- 5 Dec 2016 11:58 AM
- The Budapest Beacon
Menhely chairman Péter Győri says shelters are operating at 85-100 percent capacity nationally, with 10-11 thousand people seeking accommodation in shelters each night. Several hundred beds are available in Budapest, which has a homeless population of around 6,500. Győri says more temporary accommodations should be built in the countryside as well as the capital.
Most of Budapest’s homeless population find places in shelters during the winter months, says Győri, adding that many of those sleeping rough are typically incapable of making decisions or caring for themselves, and are in need of medical care. He says several hundred such people are currently sleeping in the streets of Budapest.
Győri noted that the majority of hypothermia deaths occur indoors, which is primarily a problem faced by ill, elderly people in small rural towns. Two-thirds of homeless people living in public areas are not in Budapest but in rural cities, where most outdoor hypothermia deaths occur. He stressed that in winter months there is “a need for careful attention from residents” who can help those in need by telephoning homeless aid dispatch centers.

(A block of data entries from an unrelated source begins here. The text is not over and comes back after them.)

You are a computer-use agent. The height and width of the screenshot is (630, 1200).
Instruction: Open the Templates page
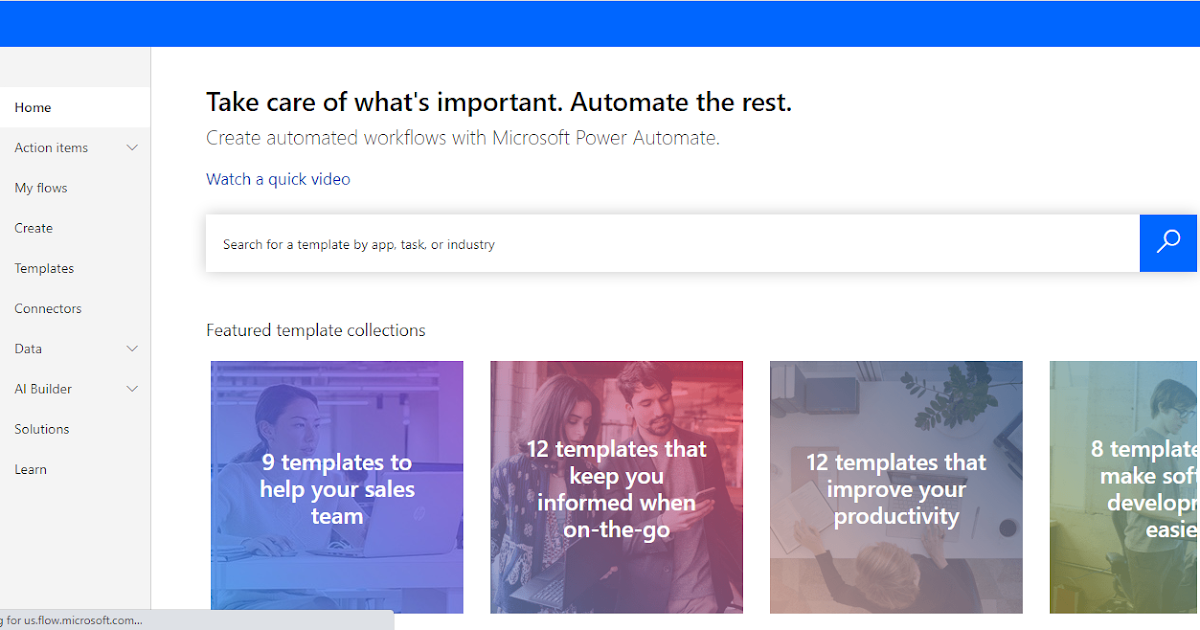44,267
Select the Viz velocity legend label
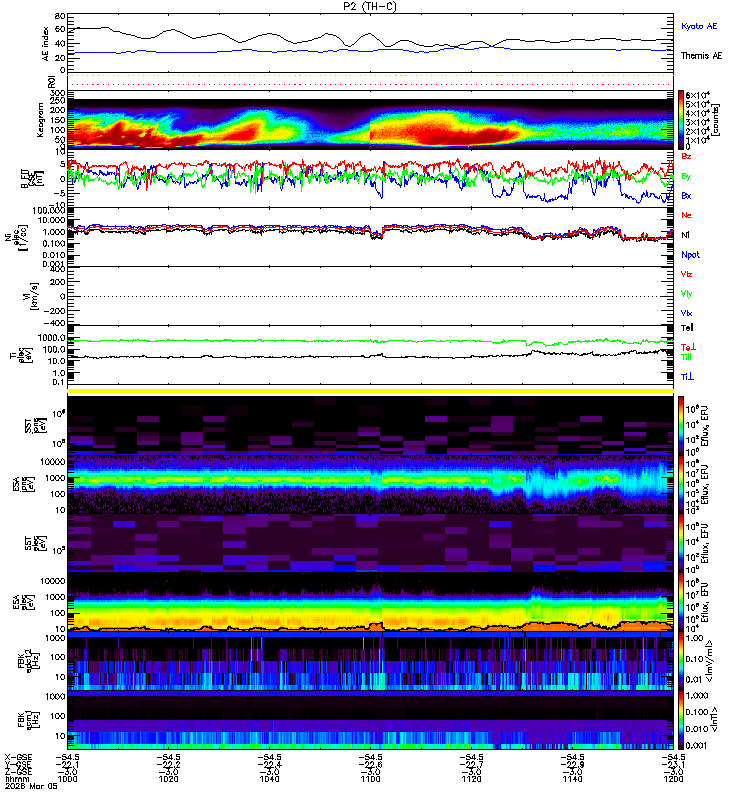This screenshot has width=750, height=800. (x=686, y=274)
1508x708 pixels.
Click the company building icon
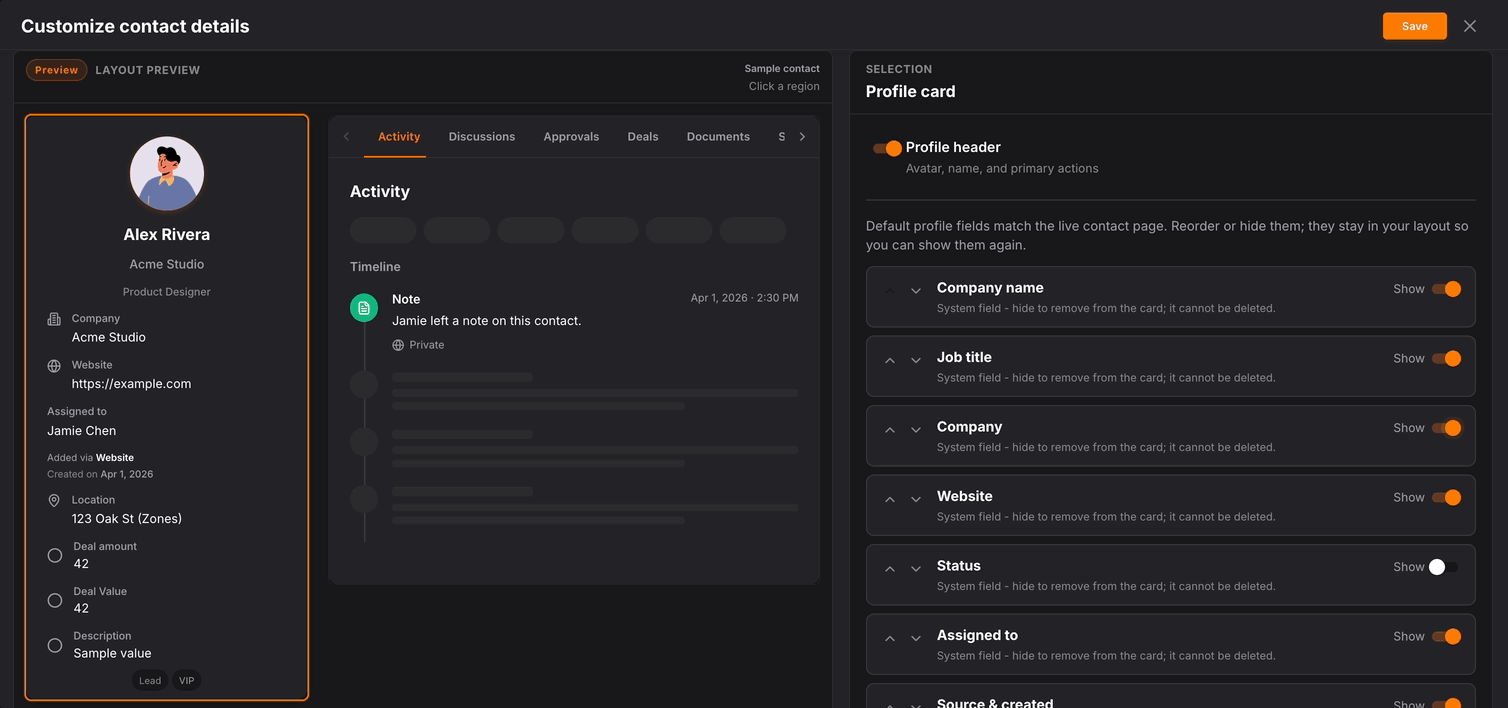(54, 319)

Hungary’s approach to homelessness made news worldwide when the Budapest city council passed an ordinance in November 2013 essentially outlawing homelessness in much of the city. Debrecen, Hungary’s second-largest city, passed a similar ordinance later that month, and the southern town of Pécs adopted a similar ordinance after mayor Zsolt Pava spent millions of forints of taxpayer money on a flyer campaign demonizing the homeless. The ordinances vaguely outlawed anything resembling a “homeless lifestyle,” and criminalized loitering, sleeping rough in public areas and rummaging through garbage cans.